After a 1976 New South Wales Supreme Court decision[4] it appeared that withdrawals by a lawyer from a trust account could only be made in two situations:

  • the client has given clear instructions to that effect; or
  • the solicitor has a "particular lien", and obtained a court order entitling him or her to withdraw the money.[3]

In 1978 the law societies in Victoria and South Australia advised their members that they should "issue a bill of costs to the client wherever costs are taken from the trust account and not take such costs until the client has had proper opportunity to object".[5]

In 1984 the New South Wales Law Reform Commission published the "Fourth Report on the Legal Profession: Solicitors' Trust Accounts".[6] Chapter five of that report was titled "Handling Trust Money: Issues Relating to Costs and Disbursements" and discussed many issues relating to trust accounts in NSW and around Australia.[3]

The national legal profession model bill, which was supposed to eliminate the differences, took about ten years to develop and was finally signed off by the Standing Committee of Attorneys General, (SCAG), in 2011.[7] All Australian States and Territories except South Australia have during 2004 to 2008 adopted the national legal profession model.[8][9]

Withdrawing trust money for legal costs in Australia edit

State NSW Vic Qld WA SA Tas ACT NT
Year of current Legal Profession Act 2004 2004 2007 2008 1981 2007 2006 2006
Act based on National Model Yes Yes Yes Yes No Yes Yes Yes
Time to object after delivery of bill 7 days 7 days 7 days 7 days ? 7 days 7 days 7 days
Time to apply for review 60 days 60 days 60 days 60 days ? 60 days 60 days 60 days

New South Wales edit

In New South Wales trust money is regulated by the Legal Profession Act 2004[10] and the Legal Profession Regulation 2005.[11]

If you receive a bill from your solicitor and want to challenge a withdrawal, you have seven days to make your objection known. If you do not lodge an application for a cost assessment with the Supreme Court of NSW within sixty days after being given the bill, the solicitor will be able to withdraw the money from the trust account.[12][13]

Victoria edit

In Victoria trust money is regulated[14] by the Legal Profession Act 2004[15] and the Legal Profession Regulations 2005.[16]

The law practice may withdraw the trust money if the practice has given the person a bill relating to the money and if the person has not objected to withdrawal of the money within seven days after being given the bill or the person has objected within seven days after being given the bill but has not applied for a review of the legal costs under the Act within sixty days after being given the bill.[17]

Queensland edit

In Queensland trust money is regulated[18][19] by the Legal Profession Act 2007[20] and the Legal Profession Regulation 2007.[21]

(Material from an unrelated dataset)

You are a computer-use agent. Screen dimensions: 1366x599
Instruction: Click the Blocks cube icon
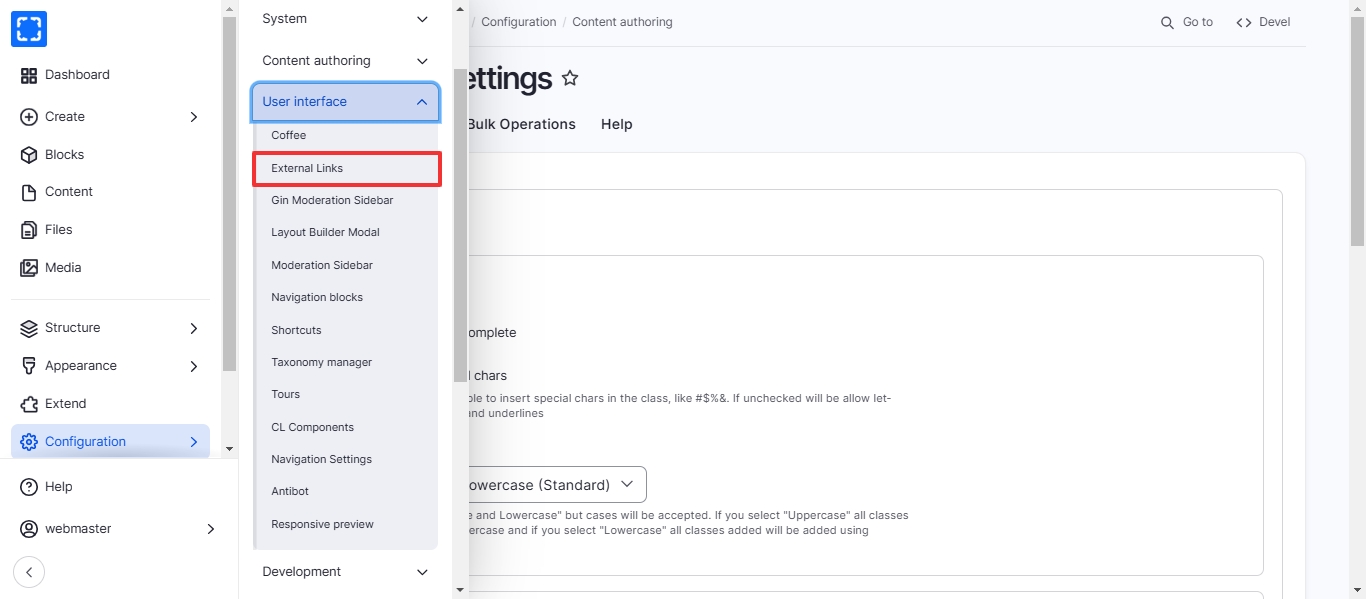29,155
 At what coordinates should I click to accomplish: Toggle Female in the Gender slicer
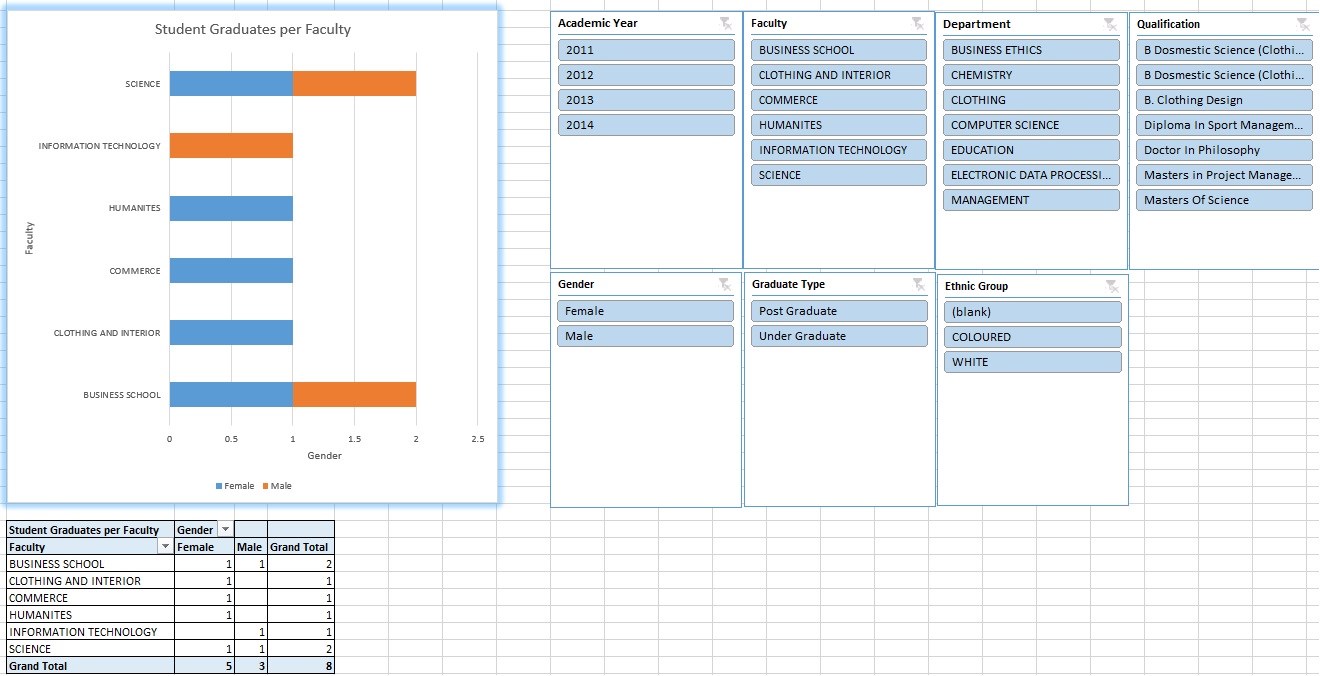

The law practice may withdraw the trust money if the practice has given the person a bill relating to the money and if the person has not objected to withdrawal of the money within seven days after being given the bill or the person has objected within seven days after being given the bill but has not applied for a review of the legal costs under the Act within sixty days after being given the bill.[22]

Western Australia edit

In Western Australia trust money is regulated[23][24] by the Legal Profession Act 2008[25] and the Legal Profession Regulations 2009.[26]

The law practice may withdraw the trust money if the practice has given the person a bill relating to the money and if the person has not objected to withdrawal of the money within seven days after being given the bill or the person has objected within seven days after being given the bill but has not applied for a review of the legal costs under the Act within sixty days after being given the bill.[27]

South Australia edit

In South Australia trust money is regulated[28][29] by the Legal Practitioners Act, 1981[30] and the Legal Practitioners Regulations 2009.[31]

SA is yet to push the national legal profession model bill through parliament, because of a political deadlock over compensation for victims of trust account fraud.[9][2][8]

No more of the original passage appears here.